La réunion de Camp David est intervenue après une semaine de yo-yo sur des marchés financiers “maniaco-dépressifs”, selon les termes du prix Nobel d’économie 2008, Paul Krugman.

Malgré ces montagnes russes, Paris a regagné 4,8% sur la semaine, comme Londres (+3,3%), Francfort (+5,2%) et New-York (+4,7%). Le Dow Jones a cependant terminé dans le rouge sur la seule séance de vendredi (-1,4%) à Wall Street.

Partout, les marchés restent volatils. La Bourse saoudienne, la plus importante du monde arabe, qui avait entamé sa semaine par une baisse de 5,2% samedi, évoluait dans le vert dimanche (+1,3%). Les autres Bourses du Golfe, qui ouvrent leur semaine dimanche, ont toutes commencé dans le rouge avant de globalement basculer dans le vert.

En pleine tourmente financière, le directeur du FMI, le Français Dominique Strauss-Kahn, a été rattrapé par une possible affaire d’abus de pouvoir : il fait l’objet d’une enquête interne sur un cas de favoritisme présumé lié à des relations intimes avec une subordonnée.

Premières touchées par la crise financière, les banques sont de plus en plus à la merci des aides publiques.

Imitant le schéma européen, la Corée du Sud, quatrième économie asiatique, a décidé dimanche de garantir les prêts interbancaires, pour trois ans, à hauteur de 100 milliards de dollars. De même, la Banque centrale de Corée va puiser 30 milliards de dollars dans ses réserves pour injecter directement des liquidités dans le secteur bancaire.

En France, le conseil de direction du groupe Caisse d’Epargne devait se prononcer dimanche après-midi sur le sort de sa direction, après “l’incident” boursier lors duquel la banque a perdu 600 millions d’euros il y a une semaine.

Dans le sillage de la crise bancaire, les craintes d’une récession économique durable s’amplifient à travers le monde.

Côté européen, les dirigeants ont exclu pour l’instant un grand plan coordonné de relance économique, comme celui adopté pour le secteur bancaire.

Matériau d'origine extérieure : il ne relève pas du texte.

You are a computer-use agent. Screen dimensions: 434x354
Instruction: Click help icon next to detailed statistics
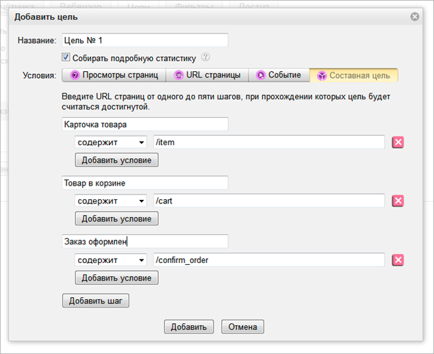click(x=205, y=58)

Aux Etats-Unis, par contre, les Démocrates à la chambre des représentants envisagent un plan de relance économique pour “reconstruire l’Amérique”, d’un montant de 150 milliards de dollars, qui pourrait être adopté avant même l’entrée en fonction du prochain président en janvier.

Parmi les pays émergents, la crise se fait également sentir.

Le real brésilien et le peso mexicain ont dégringolé, victimes des pressions spéculatives, forçant les Banques centrales de ces deux pays à puiser 18 milliards de dollars dans leurs réserves pour enrayer la chute de leurs devises nationales.

Autre signe du ralentissement de la conjoncture mondiale, la chute des cours du pétrole, divisés par deux depuis l’été à environ 70 dollars. Un plongeon qui a poussé l’Opep à avancer sa prochaine réunion de trois semaines, au 24 octobre. Le président en exercice de l’Opep, l’Algérien Chakib Khelil, a demandé samedi une réduction de production “importante”, qui pourrait aller jusqu’à 2 millions de barils par jour. Afin d’atteindre “un prix du baril stable, ni trop élevé ni trop bas, entre 70 et 90 dollars”.